Depending on where you live, you can find kennels that range from the most basic (the dogs stay in a fenced-in area with a concrete floor, and minimal access to the outdoors) to the most posh (dogs have their own human-size beds — just like a hotel). Some kennels offer many different levels of accommodations and care.
Before making a reservation, visit the kennel and take a tour. Check for cleanliness, employee knowledge, and the comfort of the animals (if they’re making a lot of noise, pacing, or sitting in a dark corner, this may not be a good sign). Find out about the opportunities for your dog to receive attention, exercise, and grooming.

Tip

Here’s a list of questions to ask any boarding kennel:

What’s included in the fee? Just feeding and cleaning, or also exercise and attention?

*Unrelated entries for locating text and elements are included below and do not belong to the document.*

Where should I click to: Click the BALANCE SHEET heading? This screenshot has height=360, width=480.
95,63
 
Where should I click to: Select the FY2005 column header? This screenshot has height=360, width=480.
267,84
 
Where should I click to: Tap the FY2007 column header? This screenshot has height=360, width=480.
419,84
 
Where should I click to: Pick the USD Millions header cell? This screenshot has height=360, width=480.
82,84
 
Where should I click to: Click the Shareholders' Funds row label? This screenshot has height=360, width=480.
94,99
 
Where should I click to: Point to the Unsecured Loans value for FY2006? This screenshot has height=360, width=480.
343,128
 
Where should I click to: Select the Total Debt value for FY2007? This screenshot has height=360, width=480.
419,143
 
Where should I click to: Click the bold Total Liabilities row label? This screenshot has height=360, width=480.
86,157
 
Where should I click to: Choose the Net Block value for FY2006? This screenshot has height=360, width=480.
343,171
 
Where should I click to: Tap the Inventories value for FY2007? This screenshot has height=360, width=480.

What vaccinations are required? If the kennel requires no vaccinations, stay away! The kennel should require rabies, parvo, distemper, and other contagious-disease vaccinations, including bordetella (kennel cough).

How will emergencies be handled? Is there a vet on call? Will your dog be taken to the vet he’s used to seeing?

Where will your dog be housed? A cage, run, or suite? What’s in the room with him? His own toys and bed from home?

How often are the dogs fed and interacted with?

– How often are the dogs’ sleep and other areas cleaned?

When you drop your dog off at the kennel, leave your contact information along with a copy of your dog’s health records, in case of emergencies. Also, let the staff know about his feeding routines, what he eats, how he eats, the type of exercise he prefers, the type of people he likes to interact with, and any commands he may know, as well as any psychological quirks, medical conditions, medication, or supplements.

Tip

Bring your dog’s regular food with him to the kennel so that he isn’t fed something that doesn’t agree with his digestive system. Prepackage each meal and label it, so that there aren’t any skipped supplements.